À peine débarqué d'Afrique du Sud, le président d'Haïti a reçu hier à Port-au-Prince le Québécois d'origine haïtienne Adonis Stevenson sur le site de l'ancien palais national, détruit par le terrible séisme du 12 janvier 2010. Arborant l'une des ceintures victorieuses du champion mondial de boxe mi-lourd, il a réitéré le sentiment de fierté qu'il a éprouvé après ses victoires.

«En plus de notre champion [Adonis], Dany Laferrière a été nommé [jeudi] à l'Académie française, a-t-il rappelé. Nous avons les capacités pour des étoiles. Il s'agit de nous prendre d'abord au sérieux nous-mêmes et de continuer dans ce sens.»

Le président haïtien a profité de l'occasion pour annoncer que la vedette de la boxe sera nommée ambassadeur de bonne volonté lors de son prochain séjour au pays. Ce titre honorifique, déjà conféré à des gens comme Sean Penn et Wyclef Jean, s'accompagne d'un passeport diplomatique. Stevenson recevra également la décoration de l'ordre national Honneur et Mérite.

«C'est un grand honneur pour moi que le président ait accepté de me rencontrer et qu'il me donne ce titre, a confié Stevenson. C'est avec fierté que je représente Haïti au niveau international.»

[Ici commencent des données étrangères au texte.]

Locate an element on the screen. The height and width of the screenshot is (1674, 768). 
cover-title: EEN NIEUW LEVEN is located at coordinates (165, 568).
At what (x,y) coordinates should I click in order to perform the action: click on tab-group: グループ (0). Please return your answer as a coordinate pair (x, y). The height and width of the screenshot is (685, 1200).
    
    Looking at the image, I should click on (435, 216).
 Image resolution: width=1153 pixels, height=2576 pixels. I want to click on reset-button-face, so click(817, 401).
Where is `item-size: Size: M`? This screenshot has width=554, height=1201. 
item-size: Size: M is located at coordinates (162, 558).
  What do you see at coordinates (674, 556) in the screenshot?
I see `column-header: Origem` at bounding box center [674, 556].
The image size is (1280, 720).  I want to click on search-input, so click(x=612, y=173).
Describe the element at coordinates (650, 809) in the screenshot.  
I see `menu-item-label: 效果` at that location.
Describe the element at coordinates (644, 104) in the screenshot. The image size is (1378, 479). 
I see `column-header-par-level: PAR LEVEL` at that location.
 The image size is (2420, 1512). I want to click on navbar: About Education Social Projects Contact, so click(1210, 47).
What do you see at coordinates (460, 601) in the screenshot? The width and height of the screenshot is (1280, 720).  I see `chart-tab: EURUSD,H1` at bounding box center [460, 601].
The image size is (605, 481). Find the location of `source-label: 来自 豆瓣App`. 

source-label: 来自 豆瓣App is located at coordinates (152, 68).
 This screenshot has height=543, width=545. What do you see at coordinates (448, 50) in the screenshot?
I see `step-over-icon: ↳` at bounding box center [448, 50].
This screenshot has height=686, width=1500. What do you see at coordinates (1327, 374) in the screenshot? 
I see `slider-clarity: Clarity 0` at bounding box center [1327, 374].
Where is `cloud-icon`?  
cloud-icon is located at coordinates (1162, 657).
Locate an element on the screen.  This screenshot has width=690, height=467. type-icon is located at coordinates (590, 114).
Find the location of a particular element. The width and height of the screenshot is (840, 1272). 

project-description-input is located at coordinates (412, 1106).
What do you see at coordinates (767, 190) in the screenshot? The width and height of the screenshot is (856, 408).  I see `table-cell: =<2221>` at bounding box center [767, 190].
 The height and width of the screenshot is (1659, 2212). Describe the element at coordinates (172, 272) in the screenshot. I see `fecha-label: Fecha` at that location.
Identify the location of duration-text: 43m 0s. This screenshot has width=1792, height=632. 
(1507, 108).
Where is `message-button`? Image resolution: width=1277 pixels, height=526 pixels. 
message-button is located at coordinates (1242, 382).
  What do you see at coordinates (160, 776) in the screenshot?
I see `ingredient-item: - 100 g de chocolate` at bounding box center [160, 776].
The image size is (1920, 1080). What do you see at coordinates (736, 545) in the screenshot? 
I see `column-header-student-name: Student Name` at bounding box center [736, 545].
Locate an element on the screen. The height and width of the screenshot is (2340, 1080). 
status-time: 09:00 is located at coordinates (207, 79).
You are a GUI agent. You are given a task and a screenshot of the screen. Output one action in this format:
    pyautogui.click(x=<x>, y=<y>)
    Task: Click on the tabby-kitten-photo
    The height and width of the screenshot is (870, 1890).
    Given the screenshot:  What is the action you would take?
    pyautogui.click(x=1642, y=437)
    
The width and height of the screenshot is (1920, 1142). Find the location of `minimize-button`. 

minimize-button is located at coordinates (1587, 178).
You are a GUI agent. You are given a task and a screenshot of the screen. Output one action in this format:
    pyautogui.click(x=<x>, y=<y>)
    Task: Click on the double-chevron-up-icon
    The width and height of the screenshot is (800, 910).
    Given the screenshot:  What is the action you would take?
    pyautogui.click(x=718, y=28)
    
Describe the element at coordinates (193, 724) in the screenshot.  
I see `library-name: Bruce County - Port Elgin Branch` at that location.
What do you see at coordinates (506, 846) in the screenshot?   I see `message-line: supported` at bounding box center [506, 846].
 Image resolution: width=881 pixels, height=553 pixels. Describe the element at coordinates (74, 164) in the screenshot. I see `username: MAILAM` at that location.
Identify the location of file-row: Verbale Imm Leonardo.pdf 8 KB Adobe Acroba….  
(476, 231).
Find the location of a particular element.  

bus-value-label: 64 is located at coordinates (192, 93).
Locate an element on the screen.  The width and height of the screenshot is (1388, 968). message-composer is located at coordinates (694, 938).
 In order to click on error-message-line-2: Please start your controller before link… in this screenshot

Le boxeur était visiblement ému de rencontrer cet ancien chanteur, avouant être un grand fan de sa musique. Il a de son côté remis au président haïtien les deux gants qu'il portait sur le ring en juillet dernier, lorsqu'il a remporté pour la première fois son titre de champion du monde du WBC.

Un grand fan

«Les gants qui allaient à Haïti, rouge et bleu, les couleurs du pays!», s'est exclamé Michel Martelly, lui-même grand amateur de boxe.

«J'ai vu les matchs, mais je n'ai pas pu les regarder au complet, a ajouté la femme du président, Sophia Martelly. Je suis un peu princesse, incapable de voir ça, mais le président, c'est sa maladie.»

L'un des fils du couple présidentiel prépare d'ailleurs l'ouverture d'un nouveau club de boxe à Cité Soleil, un quartier populaire de la capitale, a-t-elle confié à La Presse.

Michel Martelly a également salué le modèle de réussite de Stevenson, malgré les «zones d'ombre» dans son passé. Il a appelé les jeunes Haïtiens à surmonter les moments difficiles de leur vie, comme le boxeur à ses côtés, en faisant preuve de discipline.

«Pour les jeunes, c'est important qu'ils voient [les réussites] d'un jeune Haïtien. Ils se reconnaissent dans Adonis. Je crois qu'il aura mis en eux ce souffle dont ils ont besoin pour un avenir meilleur. Parce que tout commence d'abord par un rêve.»

«J'ai connu beaucoup de difficulté, des moments durs, a ensuite expliqué Stevenson. J'en suis sorti, et j'ai travaillé très fort pour y arriver. Il faut toujours persévérer pour garder la bonne direction.»

Michel Martelly a également salué le travail du promoteur de boxe Yvon Michel, qui accompagnait son poulain.

«Si c'était moi le promoteur, même comme grand fan de boxe, je n'aurais pas réussi ce qu'Yvon a réussi.»

Le président haïtien, qui critique souvent la couverture négative faite sur son pays, a aussi demandé aux étrangers d'être plus «ouverts» à l'endroit d'Haïti.

«Les problèmes que nous avons sont réels, mais nous avons aussi des choses positives qu'on hésite à montrer. Il faudrait faire la part des choses et montrer ce bon côté d'Haïti aussi. Quand on ne fait que dire des mauvaises choses, ça atteint aussi notre pays et notre mentalité. Donc, changeons la donne.»

À la fin de la rencontre, Michel Martelly, qui partage le rêve de voir Stevenson combattre un jour en Haïti, a chuchoté quelques mots au boxeur, loin des caméras.

«Déjà à 36 ans, on va vers la fin, a par la suite expliqué le président haïtien à La Presse au sujet de cet aparté. Mais avec beaucoup d'engagement, il peut encore nous donner quatre bonnes années. Je lui ai dit de prendre tout ça au sérieux et aussi de préparer les lendemains.»

Adonis Stevenson termine aujourd'hui un séjour de 48 heures en Haïti. Il s'agit de son premier voyage dans ce pays plus de 30 ans après son départ avec sa famille en 1982. Il était alors âgé de 5 ans.